French researchers have discovered how the microbiota can block allergies. It would act directly on a particular type of immune cells.
Our intestine is home to a hundred thousand billion bacteria living in symbiosis, forming an organ unique to each one, the microbiota. Throughout life, it changes according to our diet or treatments, such as antibiotics, which destroy some of it.
The alteration of this ecosystem is known to promote the development of allergies, but the underlying mechanisms had not been elucidated. Today it is done thanks to work of French and Japanese researchers published this Thursday in the journal Science.
Allergic reactions are directly linked to those of the immune system. In the presence of an allergen such as pollen, the latter triggers a series of reactions to eliminate it, causing very intense inflammation in people with allergies. Studies have shown that mice treated with antibiotics from birth develop more allergies than untreated mice. Thus, when the microbiota is intact, it is able to block allergies.

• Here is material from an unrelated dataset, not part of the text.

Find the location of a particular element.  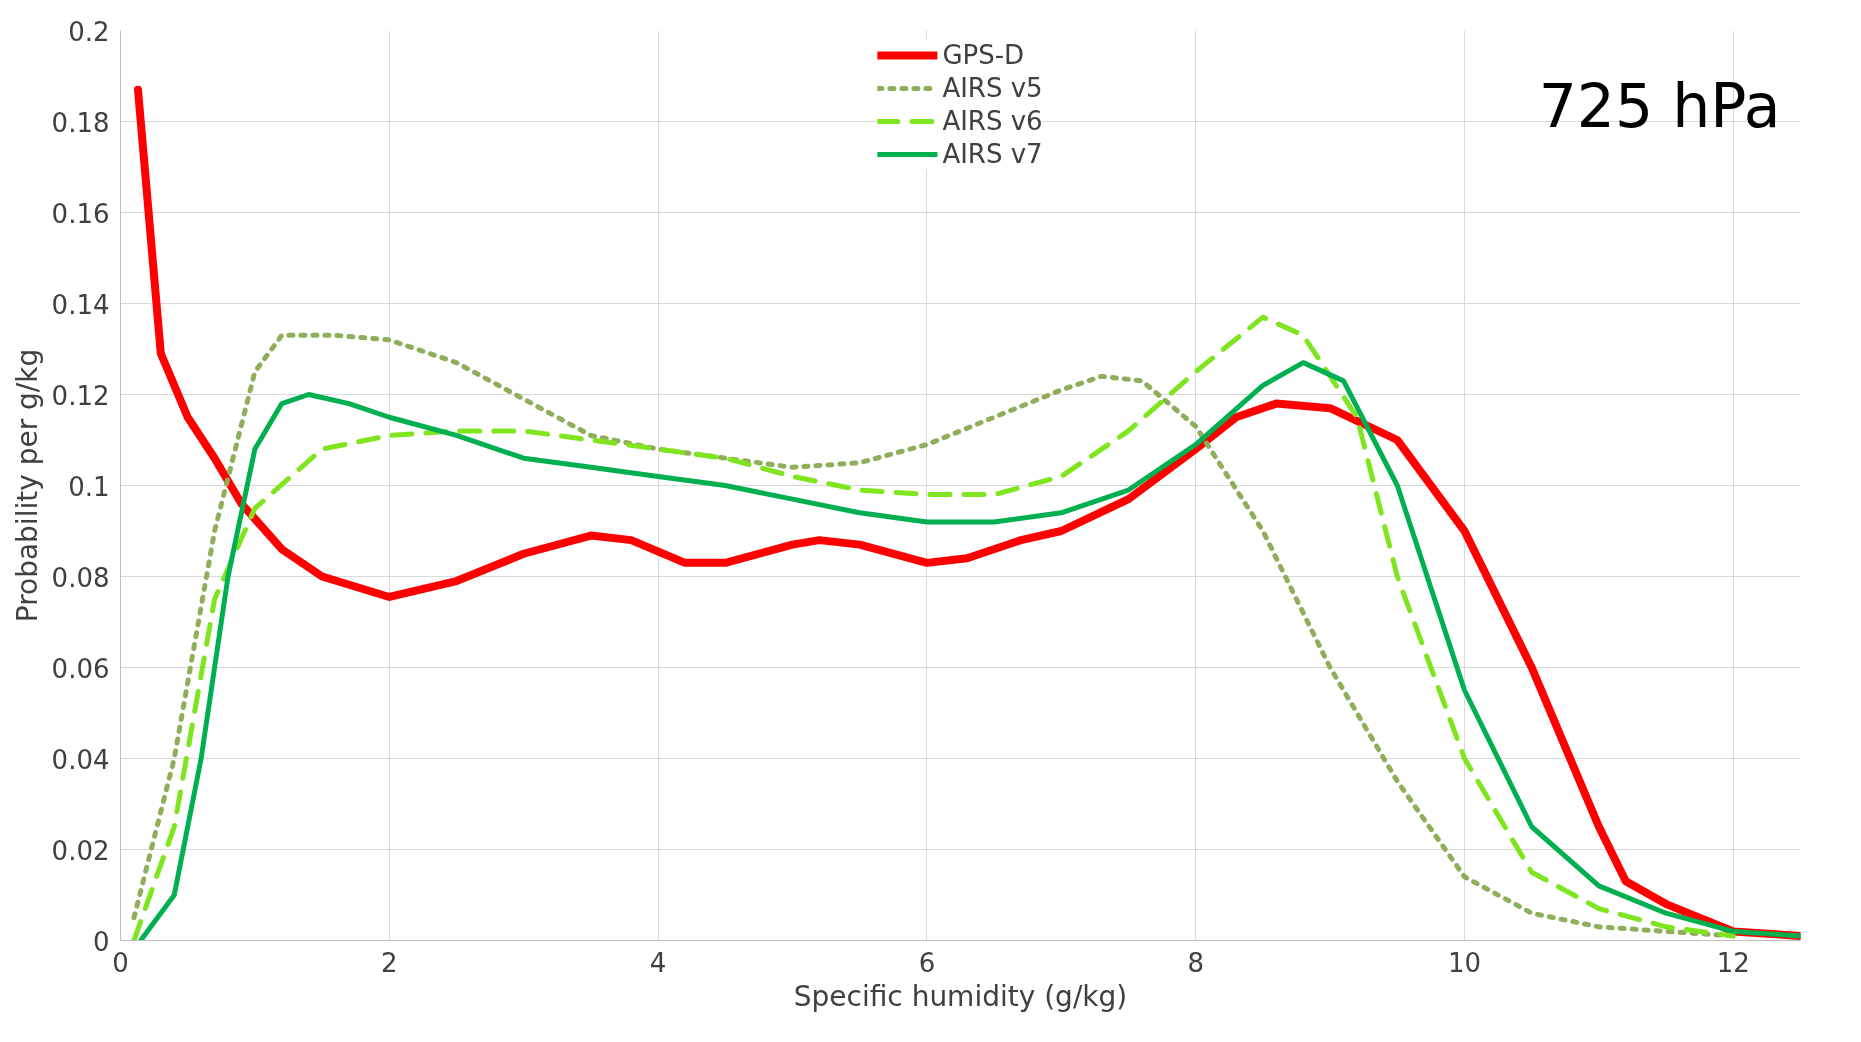

annotation: 725 hPa is located at coordinates (1660, 106).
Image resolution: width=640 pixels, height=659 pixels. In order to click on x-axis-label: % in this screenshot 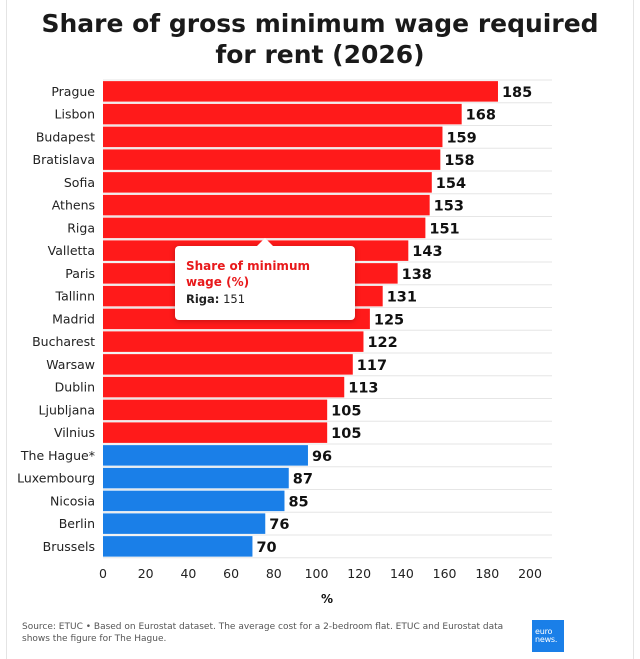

Different types of immune cells
To elucidate the mechanism of action of the intestinal flora on white blood cells, Gérard Eberl’s team, head of the Microenvironment and Immunity unit at the Pasteur Institute, looked into the different immune mechanisms involved during of an assault. Indeed, according to the foreign body, it is not the same cells which intervene to defend the organism.
If the attacker is a bacterium or a fungus, it is cells called type 3 that come into play. In the case of a parasitic worm or an allergen, which are larger elements, the immune system sends them. type 2 cells. These are therefore the ones that cause the allergy.
By studying mice, the researchers noticed that type 3 immune cells block the action of type 2 cells. The allergen is therefore not destroyed and no allergic reaction takes place. This work thus suggests that the microbiota indirectly blocks allergies by acting on type 3 cells.
Stimulate type 3 cells
“These results explain that the slightest imbalance in the diversity of the microbiota can cause an exacerbated response of type 2 immunity which protects against large parasites, but can also result in allergic responses”, explains the Institut Pasteur in a press release. .
An observation that offers new therapeutic avenues. To treat allergies, drugs could stimulate the action of type 3 cells to block type 2 cells. However, this mechanism remains to be explored in humans.